One of the first and crucial stages of working with Wialon is setting up sensors in the unit. This article will provide a detailed explanation of sensor validation, as it has some non-obvious use cases and allows users to perform unique actions with sensors.

General principle of sensors operation

Wialon supports many types of trackers; you can find their current number on the wialon.com website in the Hardware section. Each of the trackers "speaks" in its own way. Therefore, the parameters which come from different types of trackers and which are displayed on the Messages tab may contain the same information (for example, about temperature or mileage) but have different names. It is necessary to create sensors for each unit in Wialon to prevent users from noticing the differences when using units with various trackers. Also, sensors have a specific type, which allows the system to understand which algorithm to choose to process input values.

However, a simple selection of a sensor type and specifying a parameter in it is often not enough because the parameter value comes in an unobvious to the user way. There are three methods to convert the input parameter to the desired type:

  1. Expression in the Parameter field;
  2. Calculation table;
  3. Validation.

They can be used individually or combined. If you use several methods simultaneously, they will be applied in the exact order they are listed above.

In some cases, the same result can be achieved using different methods. For example, summing the values of two sensors can be done using both an expression in the Parameter field and validation. Similar cases will be considered further.

When to use validation

Validation is used in cases where it is necessary to link the value of one sensor to another. In terms of practical applications, the following cases can be distinguished for using validation:

  • one sensor affects another at the physical level (for example, a fuel level sensor shows the wrong value when there is a jump in the voltage sensor readings);

  • it is necessary to link several sensors into a logical scheme (for example, it is necessary to create a sensor for opening the front doors of a car, which will be activated when either the left door opening sensor or the right door opening sensor is on);

  • it is necessary to display a report for a time interval, where an old sensor with one parameter was used at the beginning and a new sensor with another parameter was used at the end (for example, a less accurate fuel level sensor with one calibration table was previously used on a truck and then it was replaced with a more accurate fuel level sensor with another calibration table);

  • several sensors are measuring the same parameter and it is necessary to display the value of one or the other sensor (for example, a more accurate fuel level sensor was installed on a vehicle in addition to a less accurate factory-installed fuel level sensor, and usually the readings of the more accurate one are used, but if they have an error, it is better to read the values of the factory-installed sensor, even though they are less accurate);

  • the parameter contains information about different systems of a unit, and only a certain part needs to be extracted from it (for example, the first 5 bits of the parameter indicate voltage, while the subsequent bits have a different purpose, and only those bits related to voltage are to be extracted from the parameter);

  • some arithmetic calculations need to be performed that involve values from several sensors (for example, it is necessary to see the real-time fuel consumption in km/l, which is calculated by dividing the reading from the relative odometer by the reading from the instant fuel consumption sensor).

Types of validation

There are 12 types of validation in Wialon. You won't see such a division in the monitoring system interface, but for simplicity, all types can be roughly divided into 3 groups.

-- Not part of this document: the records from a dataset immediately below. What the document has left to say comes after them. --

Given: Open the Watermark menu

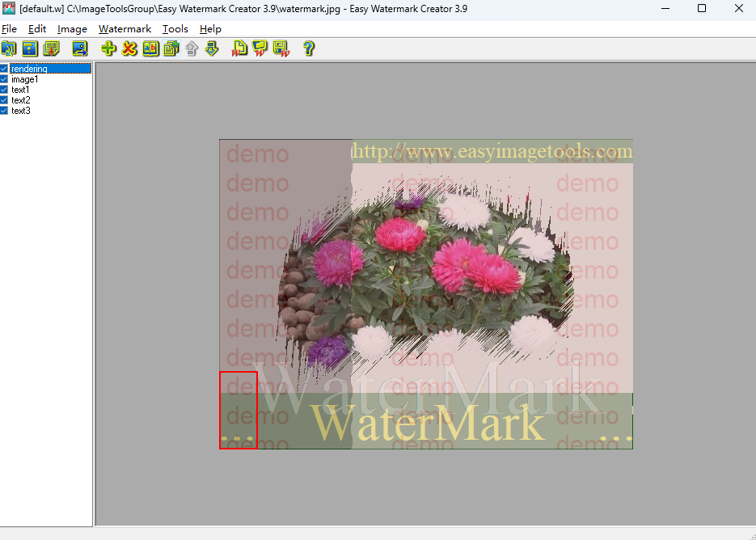Looking at the screenshot, I should [125, 28].
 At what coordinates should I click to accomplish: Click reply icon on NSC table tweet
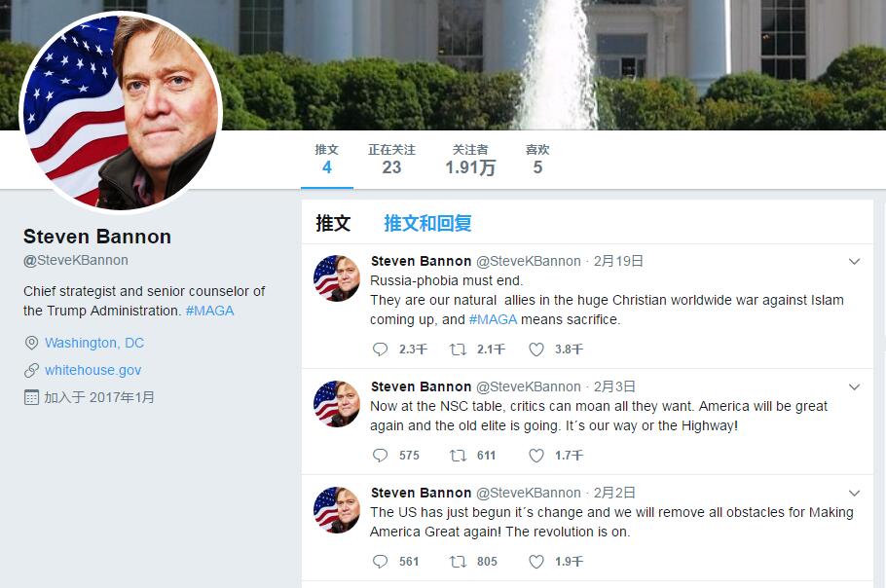381,456
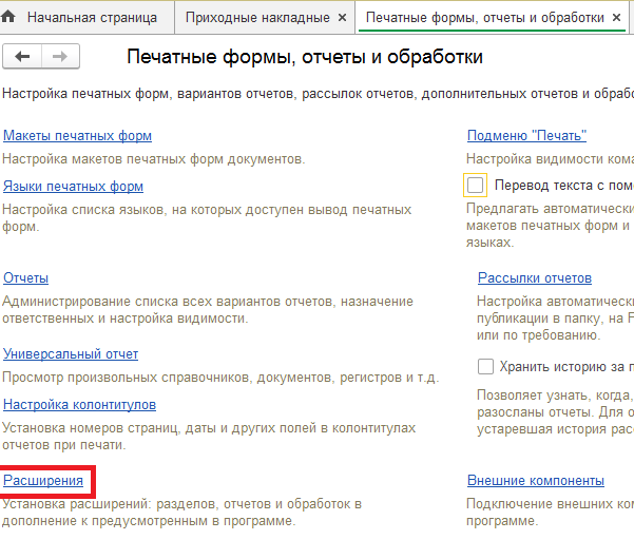Viewport: 634px width, 544px height.
Task: Click the page title Печатные формы, отчеты и обработки
Action: (306, 57)
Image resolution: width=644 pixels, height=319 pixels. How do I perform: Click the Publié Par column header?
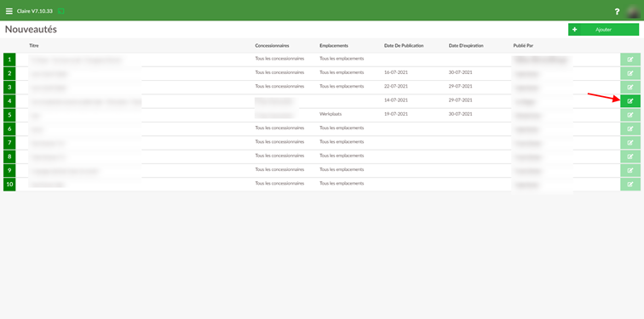[x=523, y=46]
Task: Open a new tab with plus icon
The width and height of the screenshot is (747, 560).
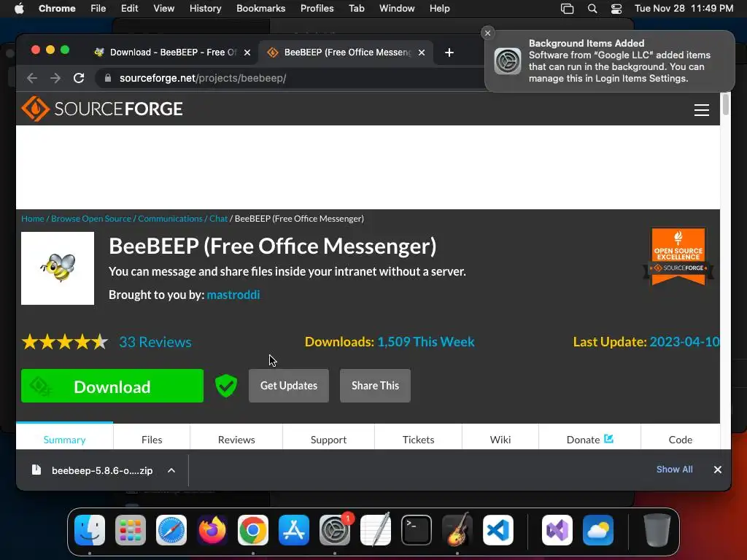Action: (x=449, y=53)
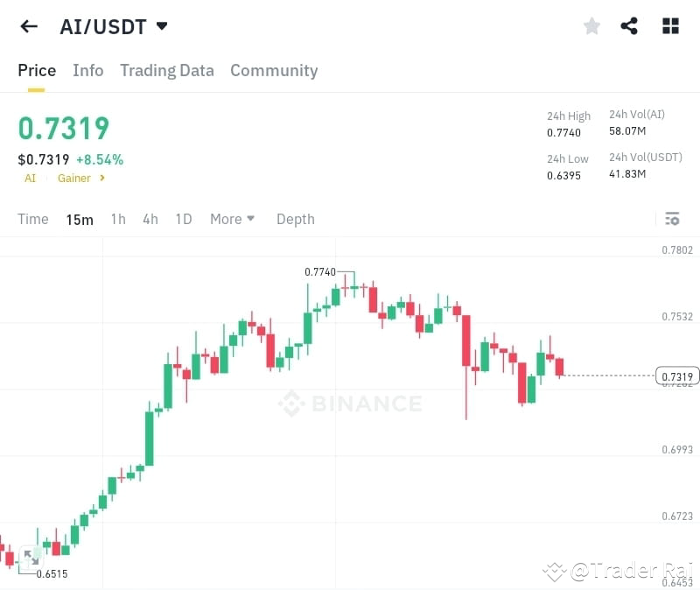Switch chart interval to 1h
The image size is (700, 590).
[118, 219]
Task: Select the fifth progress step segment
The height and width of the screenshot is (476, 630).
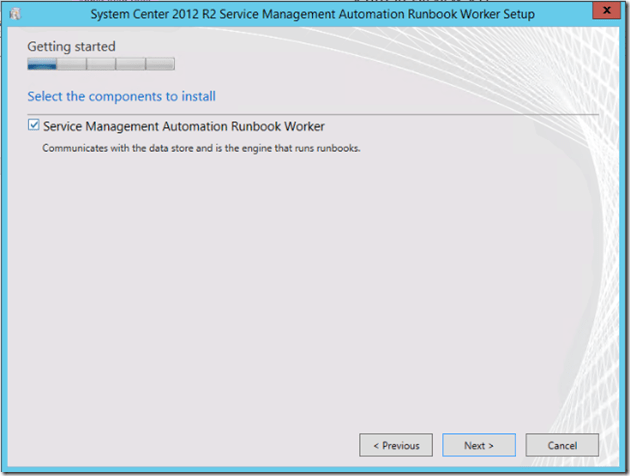Action: pos(160,64)
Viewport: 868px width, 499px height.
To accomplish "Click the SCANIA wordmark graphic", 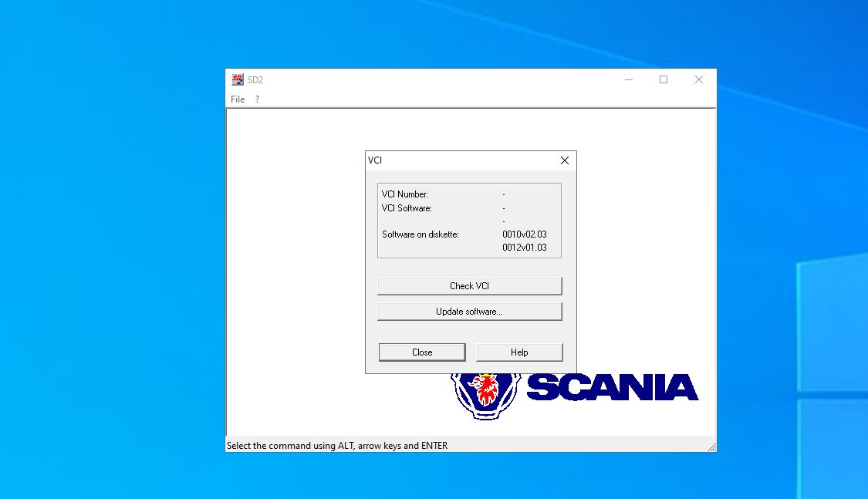I will pos(613,388).
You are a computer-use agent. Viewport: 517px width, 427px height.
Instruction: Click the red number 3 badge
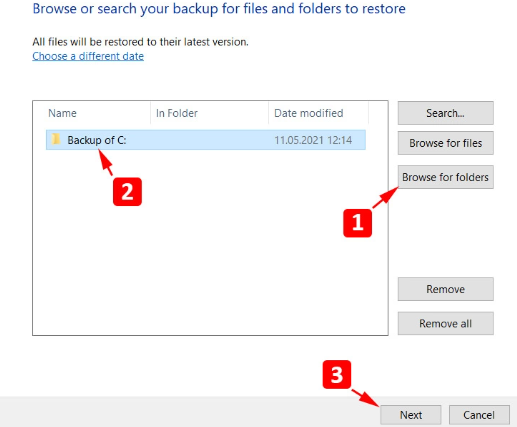tap(337, 374)
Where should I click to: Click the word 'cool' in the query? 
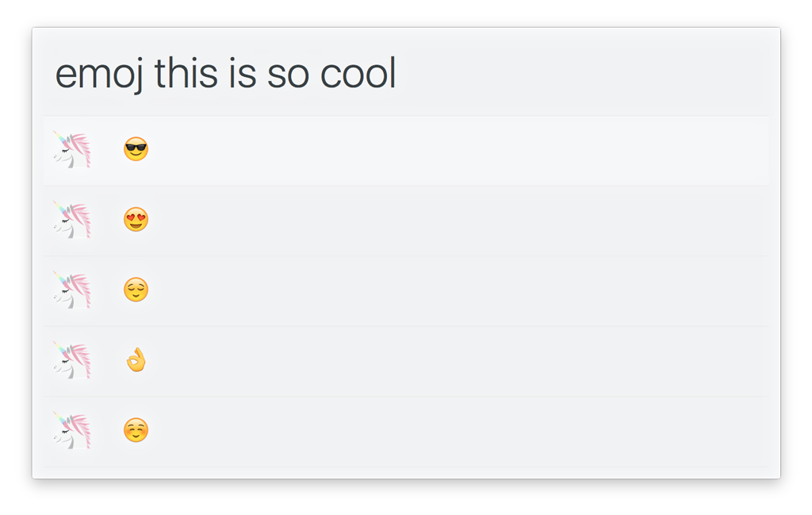tap(358, 74)
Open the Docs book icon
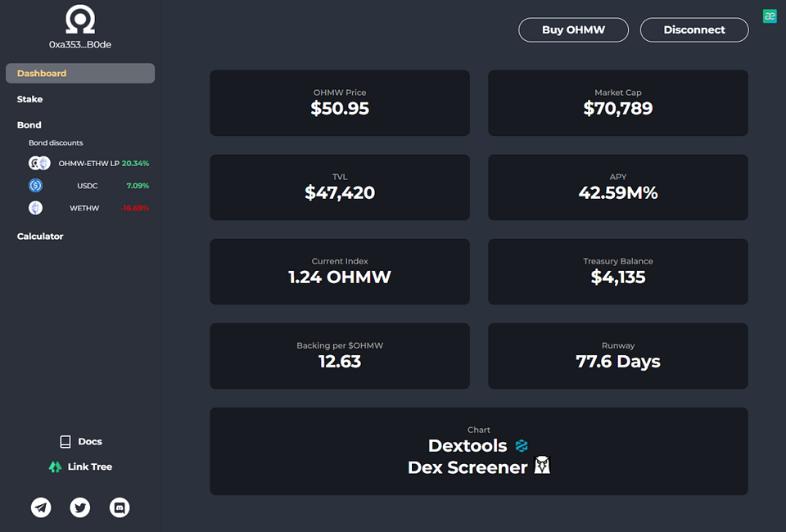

GroupValidation typesCommentAlternatives
Arithmetic
  • Sum up
  • Subtract validator from sensor
  • Subtract sensor from validator
  • Multiply
  • Divide sensor by validator
  • Divide validator by sensor

You can easily work without these types.

Alternatives exist and are simple.

Algorithmic
  • Not-null check
  • Replace sensor with validator in case of error

Both types are used frequently.

There is a simple alternative for the second type.

Logical
  • Logical AND
  • Logical OR
  • Math AND
  • Math OR

The least clear types, usually only the first two are used.

Alternatives exist, but they are not simple.

Let's consider each group in more detail.

Arithmetic validation

This group includes basic arithmetic operations: addition, subtraction, multiplication, and division.

You can easily work without these types of validation, as similar results can be achieved using an expression in the Parameter field. To refer to the value of another sensor in the expression, you need to specify the name of this sensor in the square brackets (for example, [Fuel Level]).

The following example illustrates a small difference between these approaches.

 Example

Let's suppose messages are received from a unit with the following parameters:

  • odometer, which displays the distance in kilometers traveled between the last two messages;
  • fuel_consumption, which displays the fuel in liters spent between the last two messages.

The client needs a sensor that will show real-time consumption in km/l.

Here is the solution using validation:

  1. Create an Instant fuel consumption sensor named InsFCS based on the fuel_consumption parameter.
  2. Create a Custom sensor named Consumption with km/l as a unit of measurement. Specify the odometer as a parameter. In the properties of the Consumption sensor, specify the InsFCS sensor as a validator and choose the Divide sensor by validator validation type.

The solution using an expression:

  1. Create a sensor with the Relative odometer type named Relative mileage based on the odometer parameter.
  2. Create an Instant fuel consumption sensor named InsFCS based on the fuel_consumption parameter.
  3. Create a Custom sensor named Consumption with km/l as a unit of measurement. Use a formula with the names of the previously created sensors in square brackets: [Relative mileage]/[InsFCS].

As you can see, when using validation, it is enough to create 2 sensors, not 3. In this case, however, none of the sensors will show the mileage value between messages. Nevertheless, if you need to create a sensor with the Relative odometer type for solving other tasks, then the solution using an expression will be more convenient.

Algorithmic validation

This group includes only 2 types of validation, and we will consider each of them.

Not-null check

This type of validation is one of the most commonly used. It allows ignoring incorrect readings of the validated sensor, while their availability is determined by the zero value of the validating sensor (the validator).

The most common situation of application is as follows: a sensor connected to the tracker may show incorrect data when the voltage is insufficient.

 Example

Let's suppose the following sensors are created in the unit:

  • Fuel level sensor named FLS, which is based on the parameter fuel_lvl;
  • The Voltage sensor named Voltage, which is based on the parameter pwr_ext.

When the voltage value drops below 9 volts, an analog fuel level sensor shows incorrect values. To control fuel properly, it is necessary to get rid of false readings.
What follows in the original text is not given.